*** Begin section ***
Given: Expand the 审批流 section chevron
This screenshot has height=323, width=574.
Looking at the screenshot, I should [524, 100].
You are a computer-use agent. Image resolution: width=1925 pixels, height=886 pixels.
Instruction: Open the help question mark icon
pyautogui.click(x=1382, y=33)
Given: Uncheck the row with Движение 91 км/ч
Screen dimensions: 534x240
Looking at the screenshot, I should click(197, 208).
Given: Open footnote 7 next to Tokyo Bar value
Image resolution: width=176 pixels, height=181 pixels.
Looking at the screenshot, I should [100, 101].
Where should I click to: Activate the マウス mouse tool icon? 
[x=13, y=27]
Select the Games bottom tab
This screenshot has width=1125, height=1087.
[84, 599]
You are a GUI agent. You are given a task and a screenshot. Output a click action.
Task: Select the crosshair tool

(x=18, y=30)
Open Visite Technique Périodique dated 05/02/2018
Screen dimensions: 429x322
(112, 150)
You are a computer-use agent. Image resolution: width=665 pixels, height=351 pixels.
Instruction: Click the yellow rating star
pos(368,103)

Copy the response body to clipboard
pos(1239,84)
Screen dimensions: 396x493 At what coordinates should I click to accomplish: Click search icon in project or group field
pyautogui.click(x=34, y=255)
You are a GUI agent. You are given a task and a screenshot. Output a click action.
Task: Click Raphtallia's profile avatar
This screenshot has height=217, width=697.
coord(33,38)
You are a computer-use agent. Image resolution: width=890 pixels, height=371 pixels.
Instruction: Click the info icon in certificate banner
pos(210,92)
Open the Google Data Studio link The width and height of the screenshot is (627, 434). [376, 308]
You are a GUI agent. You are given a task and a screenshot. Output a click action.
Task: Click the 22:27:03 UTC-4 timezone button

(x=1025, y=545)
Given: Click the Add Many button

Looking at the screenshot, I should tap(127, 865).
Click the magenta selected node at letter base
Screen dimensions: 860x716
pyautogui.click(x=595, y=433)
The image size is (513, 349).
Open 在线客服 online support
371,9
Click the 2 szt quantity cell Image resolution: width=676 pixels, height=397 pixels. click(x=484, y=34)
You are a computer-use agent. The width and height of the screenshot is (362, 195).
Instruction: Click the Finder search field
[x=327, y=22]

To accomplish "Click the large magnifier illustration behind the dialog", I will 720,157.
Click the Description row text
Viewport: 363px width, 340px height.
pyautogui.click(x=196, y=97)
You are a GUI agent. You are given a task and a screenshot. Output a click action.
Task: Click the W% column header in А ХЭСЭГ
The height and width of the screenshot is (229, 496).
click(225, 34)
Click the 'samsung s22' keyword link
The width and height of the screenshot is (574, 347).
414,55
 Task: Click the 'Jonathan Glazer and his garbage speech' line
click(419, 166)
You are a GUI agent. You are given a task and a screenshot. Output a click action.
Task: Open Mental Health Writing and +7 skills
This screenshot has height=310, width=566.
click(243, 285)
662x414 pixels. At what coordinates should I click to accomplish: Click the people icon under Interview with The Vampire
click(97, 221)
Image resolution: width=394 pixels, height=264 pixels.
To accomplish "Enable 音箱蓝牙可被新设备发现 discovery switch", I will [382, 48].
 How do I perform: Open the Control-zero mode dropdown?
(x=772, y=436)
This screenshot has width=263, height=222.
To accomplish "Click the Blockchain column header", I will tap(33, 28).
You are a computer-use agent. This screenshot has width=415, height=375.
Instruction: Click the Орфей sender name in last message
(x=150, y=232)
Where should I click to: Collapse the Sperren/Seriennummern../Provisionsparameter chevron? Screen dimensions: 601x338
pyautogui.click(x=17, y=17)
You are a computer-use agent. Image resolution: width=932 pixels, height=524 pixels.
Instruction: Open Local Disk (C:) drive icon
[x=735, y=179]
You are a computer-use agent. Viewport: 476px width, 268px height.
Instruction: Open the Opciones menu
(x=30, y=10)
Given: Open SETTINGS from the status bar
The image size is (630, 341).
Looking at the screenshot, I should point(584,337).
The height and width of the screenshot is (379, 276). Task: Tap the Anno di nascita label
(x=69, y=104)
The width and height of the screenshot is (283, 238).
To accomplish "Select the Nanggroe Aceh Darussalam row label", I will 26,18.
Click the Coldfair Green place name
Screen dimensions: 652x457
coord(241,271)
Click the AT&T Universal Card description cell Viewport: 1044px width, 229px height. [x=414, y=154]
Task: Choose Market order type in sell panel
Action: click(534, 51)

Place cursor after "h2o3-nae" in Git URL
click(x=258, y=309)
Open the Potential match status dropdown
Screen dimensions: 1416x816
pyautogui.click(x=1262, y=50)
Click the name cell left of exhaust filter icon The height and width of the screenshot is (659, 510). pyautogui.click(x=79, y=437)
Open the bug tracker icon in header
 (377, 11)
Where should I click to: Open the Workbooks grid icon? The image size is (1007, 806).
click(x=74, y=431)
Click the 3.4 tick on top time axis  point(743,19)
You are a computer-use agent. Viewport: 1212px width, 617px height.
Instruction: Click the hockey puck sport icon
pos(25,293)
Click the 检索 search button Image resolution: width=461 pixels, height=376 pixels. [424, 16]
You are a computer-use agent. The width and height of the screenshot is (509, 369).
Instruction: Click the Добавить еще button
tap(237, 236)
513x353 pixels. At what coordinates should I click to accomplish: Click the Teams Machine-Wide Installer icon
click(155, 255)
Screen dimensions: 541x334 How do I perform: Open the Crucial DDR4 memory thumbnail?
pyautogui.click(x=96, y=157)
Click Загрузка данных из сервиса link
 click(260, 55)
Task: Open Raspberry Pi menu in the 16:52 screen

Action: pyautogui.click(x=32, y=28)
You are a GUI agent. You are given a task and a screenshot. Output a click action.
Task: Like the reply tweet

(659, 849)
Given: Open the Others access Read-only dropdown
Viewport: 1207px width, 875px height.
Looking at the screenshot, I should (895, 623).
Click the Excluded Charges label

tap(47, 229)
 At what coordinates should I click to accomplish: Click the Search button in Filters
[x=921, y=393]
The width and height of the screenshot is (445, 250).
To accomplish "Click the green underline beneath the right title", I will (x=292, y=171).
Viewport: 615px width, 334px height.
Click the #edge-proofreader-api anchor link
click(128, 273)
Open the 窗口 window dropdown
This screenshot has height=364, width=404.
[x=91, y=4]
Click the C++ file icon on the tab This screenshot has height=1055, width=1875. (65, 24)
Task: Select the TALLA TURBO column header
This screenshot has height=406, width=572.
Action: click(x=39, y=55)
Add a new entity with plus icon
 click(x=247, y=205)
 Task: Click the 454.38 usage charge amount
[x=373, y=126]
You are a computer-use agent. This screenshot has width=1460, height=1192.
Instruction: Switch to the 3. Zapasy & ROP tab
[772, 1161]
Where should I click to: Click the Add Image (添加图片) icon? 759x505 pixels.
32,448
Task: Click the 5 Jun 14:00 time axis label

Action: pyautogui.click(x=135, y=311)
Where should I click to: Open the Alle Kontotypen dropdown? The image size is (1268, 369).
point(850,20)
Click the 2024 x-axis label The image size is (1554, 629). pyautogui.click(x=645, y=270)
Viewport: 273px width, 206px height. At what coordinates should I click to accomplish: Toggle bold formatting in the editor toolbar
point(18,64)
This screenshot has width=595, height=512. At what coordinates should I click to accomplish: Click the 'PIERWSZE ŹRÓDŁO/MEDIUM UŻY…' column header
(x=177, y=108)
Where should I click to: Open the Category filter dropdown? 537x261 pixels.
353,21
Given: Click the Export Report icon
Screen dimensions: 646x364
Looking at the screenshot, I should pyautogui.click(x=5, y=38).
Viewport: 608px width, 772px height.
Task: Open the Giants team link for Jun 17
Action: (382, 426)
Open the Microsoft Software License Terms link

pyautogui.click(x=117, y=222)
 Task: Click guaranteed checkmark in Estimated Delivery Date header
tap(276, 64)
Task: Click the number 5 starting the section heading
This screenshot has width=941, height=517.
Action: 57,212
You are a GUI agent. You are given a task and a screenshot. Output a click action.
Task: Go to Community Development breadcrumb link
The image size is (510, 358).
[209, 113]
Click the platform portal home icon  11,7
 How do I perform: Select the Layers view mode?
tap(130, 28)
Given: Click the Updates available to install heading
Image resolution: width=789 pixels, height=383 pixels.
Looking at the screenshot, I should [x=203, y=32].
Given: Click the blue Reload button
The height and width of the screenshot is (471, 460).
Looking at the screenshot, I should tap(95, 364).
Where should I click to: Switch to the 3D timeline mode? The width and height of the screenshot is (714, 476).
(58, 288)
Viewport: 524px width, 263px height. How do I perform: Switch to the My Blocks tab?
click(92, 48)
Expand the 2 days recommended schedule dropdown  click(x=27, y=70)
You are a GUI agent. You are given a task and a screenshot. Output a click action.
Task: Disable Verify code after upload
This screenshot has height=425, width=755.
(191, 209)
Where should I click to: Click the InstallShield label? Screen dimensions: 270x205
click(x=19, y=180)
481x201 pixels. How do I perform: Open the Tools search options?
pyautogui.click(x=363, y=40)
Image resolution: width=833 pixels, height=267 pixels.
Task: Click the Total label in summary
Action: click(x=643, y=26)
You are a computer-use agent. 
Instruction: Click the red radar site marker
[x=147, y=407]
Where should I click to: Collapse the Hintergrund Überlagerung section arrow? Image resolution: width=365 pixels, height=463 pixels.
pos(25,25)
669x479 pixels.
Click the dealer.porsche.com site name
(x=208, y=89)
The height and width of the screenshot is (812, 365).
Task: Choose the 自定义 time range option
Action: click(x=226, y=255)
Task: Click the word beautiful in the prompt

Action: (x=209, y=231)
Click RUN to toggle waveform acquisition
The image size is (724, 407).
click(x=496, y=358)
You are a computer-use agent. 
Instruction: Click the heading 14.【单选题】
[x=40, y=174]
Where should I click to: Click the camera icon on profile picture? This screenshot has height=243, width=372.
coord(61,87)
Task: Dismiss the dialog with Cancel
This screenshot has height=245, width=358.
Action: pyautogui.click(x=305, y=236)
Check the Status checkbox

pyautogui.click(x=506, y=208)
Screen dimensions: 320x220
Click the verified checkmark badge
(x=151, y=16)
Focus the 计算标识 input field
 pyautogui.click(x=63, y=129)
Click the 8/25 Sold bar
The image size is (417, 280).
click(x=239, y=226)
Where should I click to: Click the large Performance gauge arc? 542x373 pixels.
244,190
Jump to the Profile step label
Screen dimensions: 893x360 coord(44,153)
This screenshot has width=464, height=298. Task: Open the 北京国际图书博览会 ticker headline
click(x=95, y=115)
*** End section ***
**THE TASK**.
Scan the entries for the string "dialog" and report only how many lines contain it.

**SOLVED EXERCISE**.
2